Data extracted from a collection
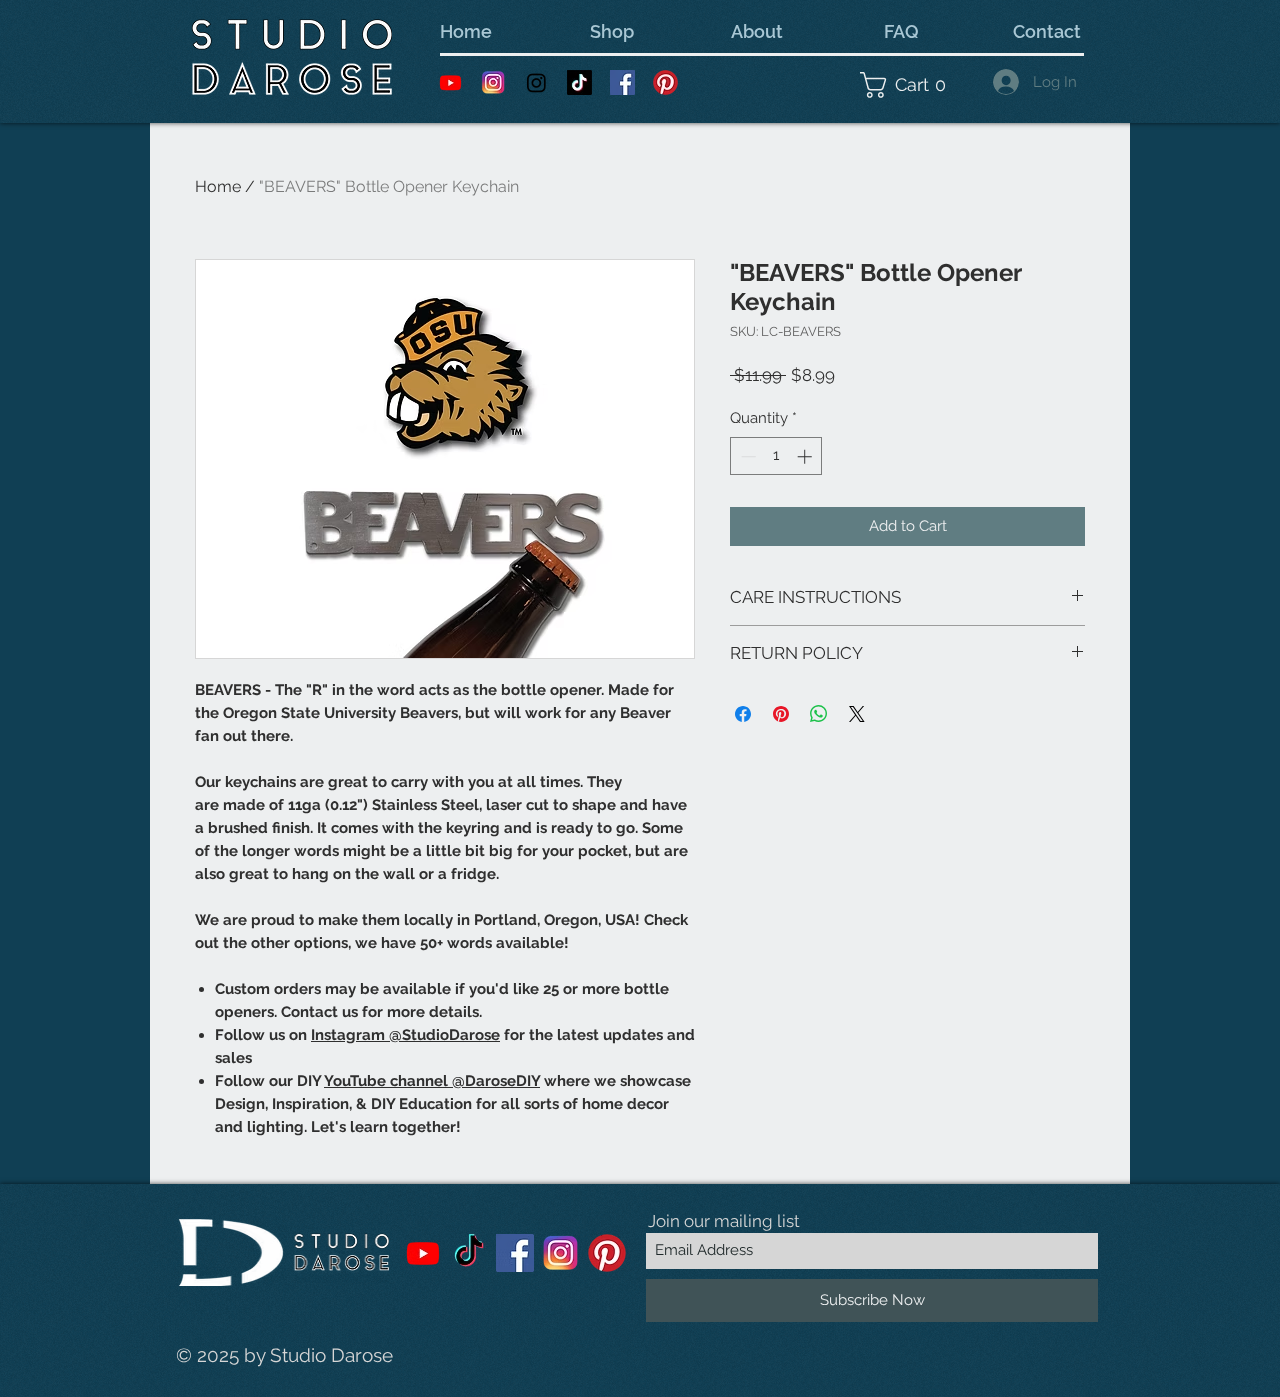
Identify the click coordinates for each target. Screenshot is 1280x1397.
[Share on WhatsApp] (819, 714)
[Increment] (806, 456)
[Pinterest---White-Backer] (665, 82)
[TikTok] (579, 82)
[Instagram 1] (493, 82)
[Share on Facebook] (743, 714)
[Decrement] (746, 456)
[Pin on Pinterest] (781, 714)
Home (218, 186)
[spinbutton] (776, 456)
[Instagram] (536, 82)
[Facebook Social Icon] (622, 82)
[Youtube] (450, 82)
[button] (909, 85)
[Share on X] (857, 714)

## Task statement
If a line in the records contains the word "Pinterest", copy it out.

## Result of this task
[Pinterest---White-Backer] (665, 82)
[Pin on Pinterest] (781, 714)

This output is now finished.